YOUR OBJECTIVE >> In the listing below, find the line containing "The image size is (1170, 1453)." and the line containing "Given: Click the 角色ID input field". Repeat exactly those two lines and every line between them, nothing more.

GIVEN RECORDS >>
=====

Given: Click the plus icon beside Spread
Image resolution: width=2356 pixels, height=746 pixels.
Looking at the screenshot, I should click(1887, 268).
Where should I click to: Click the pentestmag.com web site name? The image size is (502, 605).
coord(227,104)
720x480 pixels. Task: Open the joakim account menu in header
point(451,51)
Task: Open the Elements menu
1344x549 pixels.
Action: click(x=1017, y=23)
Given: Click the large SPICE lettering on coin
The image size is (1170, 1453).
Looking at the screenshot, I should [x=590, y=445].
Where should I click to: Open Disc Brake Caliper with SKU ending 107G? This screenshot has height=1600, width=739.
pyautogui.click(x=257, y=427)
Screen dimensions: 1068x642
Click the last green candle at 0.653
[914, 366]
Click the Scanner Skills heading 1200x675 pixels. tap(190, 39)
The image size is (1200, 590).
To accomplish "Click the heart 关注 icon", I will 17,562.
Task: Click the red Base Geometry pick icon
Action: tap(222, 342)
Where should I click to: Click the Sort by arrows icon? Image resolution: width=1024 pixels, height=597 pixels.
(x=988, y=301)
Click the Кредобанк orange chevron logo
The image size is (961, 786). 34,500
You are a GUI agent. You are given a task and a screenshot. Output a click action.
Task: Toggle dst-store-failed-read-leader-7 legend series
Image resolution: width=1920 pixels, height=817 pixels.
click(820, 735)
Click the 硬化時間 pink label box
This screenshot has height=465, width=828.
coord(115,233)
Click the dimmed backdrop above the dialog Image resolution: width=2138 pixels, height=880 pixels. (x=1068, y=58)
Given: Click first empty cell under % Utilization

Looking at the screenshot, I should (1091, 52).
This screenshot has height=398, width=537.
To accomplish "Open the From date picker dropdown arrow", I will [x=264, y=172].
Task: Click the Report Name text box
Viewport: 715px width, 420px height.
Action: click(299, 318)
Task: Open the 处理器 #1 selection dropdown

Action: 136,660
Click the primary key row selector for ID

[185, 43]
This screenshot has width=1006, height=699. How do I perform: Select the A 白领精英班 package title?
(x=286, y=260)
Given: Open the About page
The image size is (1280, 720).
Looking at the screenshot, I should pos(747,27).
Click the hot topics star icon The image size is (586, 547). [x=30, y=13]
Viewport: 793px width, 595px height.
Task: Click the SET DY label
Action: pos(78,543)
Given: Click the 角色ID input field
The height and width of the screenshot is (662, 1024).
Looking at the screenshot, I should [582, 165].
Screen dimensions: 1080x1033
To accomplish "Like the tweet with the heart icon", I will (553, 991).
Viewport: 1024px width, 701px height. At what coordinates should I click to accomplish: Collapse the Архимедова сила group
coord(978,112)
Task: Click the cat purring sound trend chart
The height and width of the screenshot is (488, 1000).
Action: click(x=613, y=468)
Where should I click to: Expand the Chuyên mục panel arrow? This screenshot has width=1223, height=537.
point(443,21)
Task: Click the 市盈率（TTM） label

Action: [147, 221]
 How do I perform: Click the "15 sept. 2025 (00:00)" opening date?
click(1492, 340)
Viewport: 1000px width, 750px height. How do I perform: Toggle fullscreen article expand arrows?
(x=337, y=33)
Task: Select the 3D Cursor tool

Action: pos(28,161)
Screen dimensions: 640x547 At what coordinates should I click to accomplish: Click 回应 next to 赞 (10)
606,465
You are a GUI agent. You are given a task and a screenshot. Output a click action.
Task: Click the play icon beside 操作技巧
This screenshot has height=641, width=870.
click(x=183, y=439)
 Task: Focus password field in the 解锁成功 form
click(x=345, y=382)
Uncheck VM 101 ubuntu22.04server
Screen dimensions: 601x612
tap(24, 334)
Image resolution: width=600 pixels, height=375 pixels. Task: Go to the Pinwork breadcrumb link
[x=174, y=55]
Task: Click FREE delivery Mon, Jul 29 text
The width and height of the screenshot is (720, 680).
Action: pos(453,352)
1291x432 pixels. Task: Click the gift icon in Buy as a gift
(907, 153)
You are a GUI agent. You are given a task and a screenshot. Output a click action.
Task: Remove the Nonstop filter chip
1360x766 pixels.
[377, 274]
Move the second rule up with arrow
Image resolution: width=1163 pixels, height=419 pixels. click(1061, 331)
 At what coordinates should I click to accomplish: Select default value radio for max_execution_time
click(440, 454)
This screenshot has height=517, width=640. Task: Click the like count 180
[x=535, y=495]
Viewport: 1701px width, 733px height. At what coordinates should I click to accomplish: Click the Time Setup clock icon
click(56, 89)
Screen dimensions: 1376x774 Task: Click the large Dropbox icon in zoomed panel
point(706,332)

=====

OUTPUT BELOW >>
The image size is (1170, 1453).
Looking at the screenshot, I should [x=590, y=445].
Where should I click to: Open Disc Brake Caliper with SKU ending 107G? This screenshot has height=1600, width=739.
pyautogui.click(x=257, y=427)
Screen dimensions: 1068x642
Click the last green candle at 0.653
[914, 366]
Click the Scanner Skills heading 1200x675 pixels. tap(190, 39)
The image size is (1200, 590).
To accomplish "Click the heart 关注 icon", I will 17,562.
Task: Click the red Base Geometry pick icon
Action: tap(222, 342)
Where should I click to: Click the Sort by arrows icon? Image resolution: width=1024 pixels, height=597 pixels.
(x=988, y=301)
Click the Кредобанк orange chevron logo
The image size is (961, 786). 34,500
You are a GUI agent. You are given a task and a screenshot. Output a click action.
Task: Toggle dst-store-failed-read-leader-7 legend series
Image resolution: width=1920 pixels, height=817 pixels.
click(820, 735)
Click the 硬化時間 pink label box
This screenshot has height=465, width=828.
coord(115,233)
Click the dimmed backdrop above the dialog Image resolution: width=2138 pixels, height=880 pixels. (x=1068, y=58)
Given: Click first empty cell under % Utilization

Looking at the screenshot, I should (1091, 52).
This screenshot has height=398, width=537.
To accomplish "Open the From date picker dropdown arrow", I will [x=264, y=172].
Task: Click the Report Name text box
Viewport: 715px width, 420px height.
Action: click(299, 318)
Task: Open the 处理器 #1 selection dropdown

Action: 136,660
Click the primary key row selector for ID

[185, 43]
This screenshot has width=1006, height=699. How do I perform: Select the A 白领精英班 package title?
(x=286, y=260)
Given: Open the About page
The image size is (1280, 720).
Looking at the screenshot, I should pos(747,27).
Click the hot topics star icon The image size is (586, 547). [x=30, y=13]
Viewport: 793px width, 595px height.
Task: Click the SET DY label
Action: pos(78,543)
Given: Click the 角色ID input field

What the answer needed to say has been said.